Saltillo Lofts: Winner of an Envision Central Texas Community Stewardship Award for Redevelopment, this sold-out green builder project adjacent to Plaza Saltillo at East Fifth and Comal combines affordably priced lofts and commercial space. (Hailey/Johnson Architects). Credit: Photo By John Anderson

“Affordability is where the rubber hits the road on VMU projects,” says Steve Metcalfe, a real estate attorney with Drenner & Golden Stuart Wolff, who has a half-dozen developer clients considering or pursuing VMU projects. When his clients run the numbers on developing VMU projects, if they can keep the affordable housing at 10% of units and the income level at 80% of median family income, the numbers seem to work. That’s what VMU standards require, though individual neighborhoods can recommend to council (for apartments only) that household income levels be set as low as 60% of MFI. At that deeper affordability, Metcalfe’s clients are telling him consistently that the projects become financially infeasible.

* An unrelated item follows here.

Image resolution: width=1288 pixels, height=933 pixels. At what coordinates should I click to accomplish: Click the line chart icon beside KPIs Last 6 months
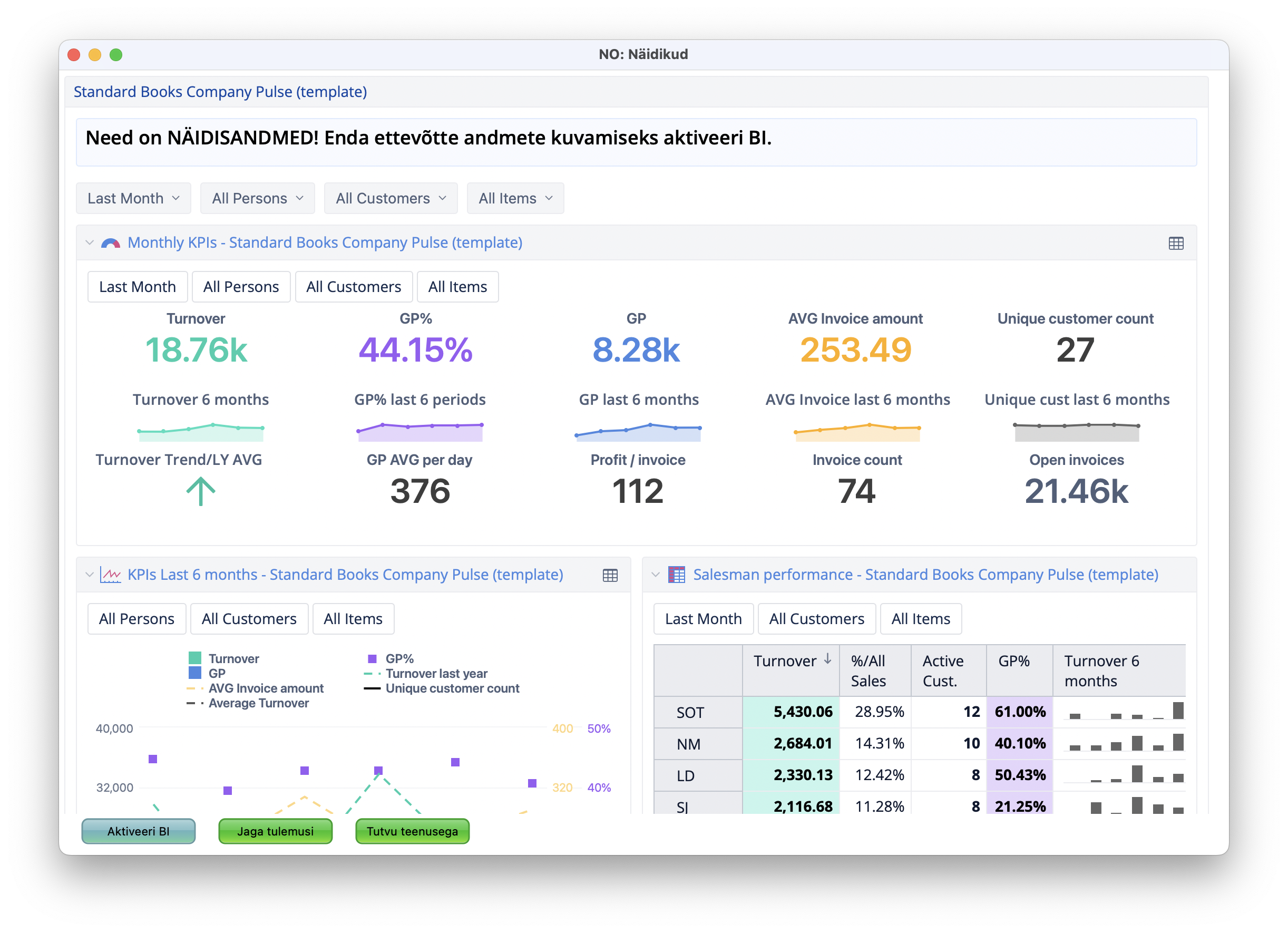pos(110,575)
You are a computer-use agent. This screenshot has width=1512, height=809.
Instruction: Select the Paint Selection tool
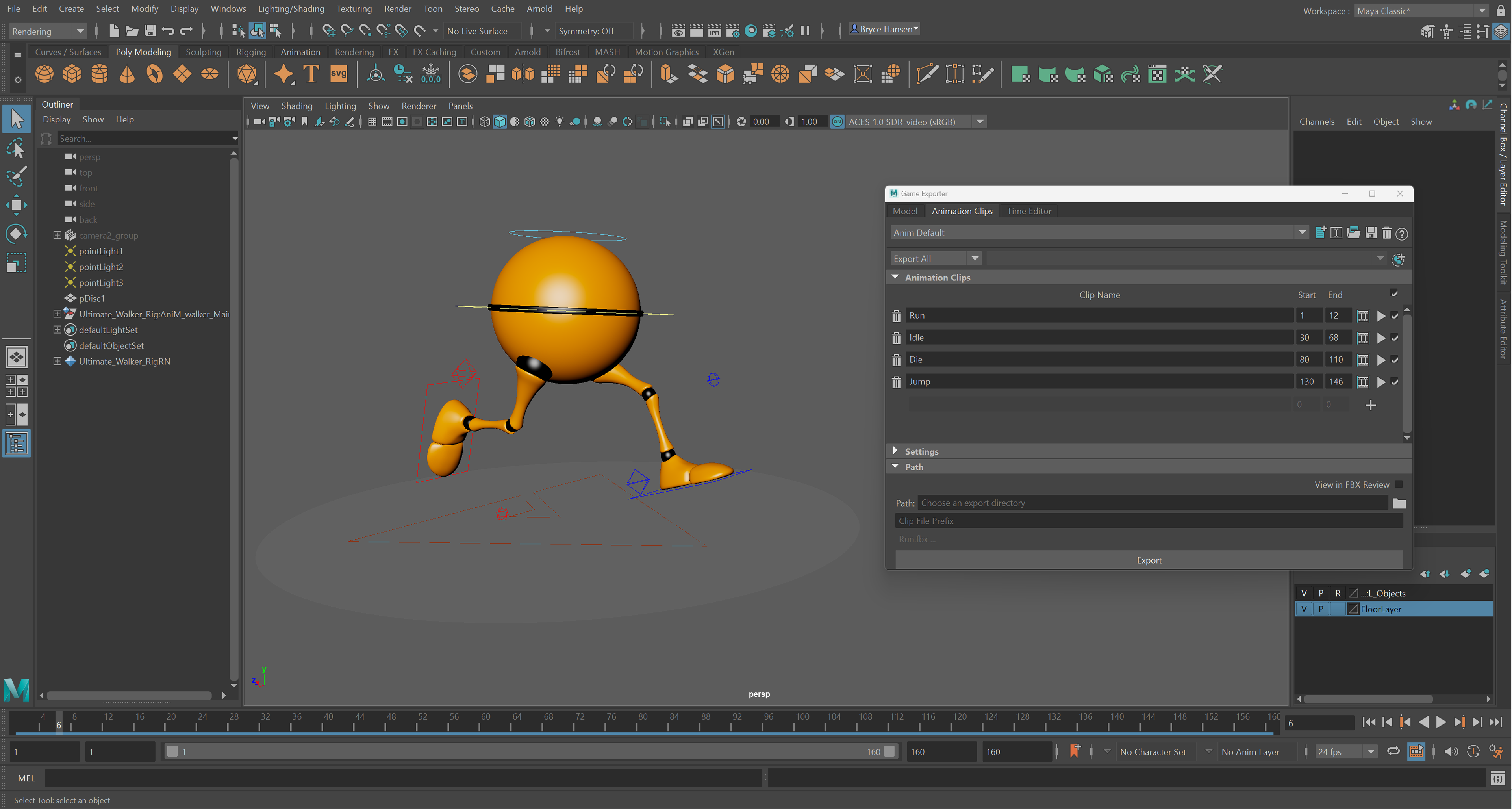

Metcalfe said of VMU projects, “I like working on them because I believe in it,” and he characterized interested clients as wanting to do VMU projects because the idea appeals to their social conscience. “The only question is the affordable-housing component,” he said. He speculated that if the city of Austin wants deeper affordability in VMU projects, it could use some of the affordable-housing bond money (approved by voters last November) for subsidies to make some units affordable at 60% MFI. “For not too much money, they can create affordable housing that’s the kind they want – in a mixed-income development, on major transit corridors,” he said.

Paul Hilgers, the city’s director of Neighborhood Housing and Community Development, generally agrees. “Council seems pretty clear that they want us to explore that as an option,” he noted. “But we don’t yet know if bond money can be used in this way and what the best way to subsidize projects might be.” City staff are working out the mechanisms; they hope to have answers by March.

Hilgers noted that Austin has three main goals for new affordable housing: building it all around town, keeping it affordable long-term, and reaching deep to help the lowest-income folks. VMU has the potential to achieve all three – and win the trifecta!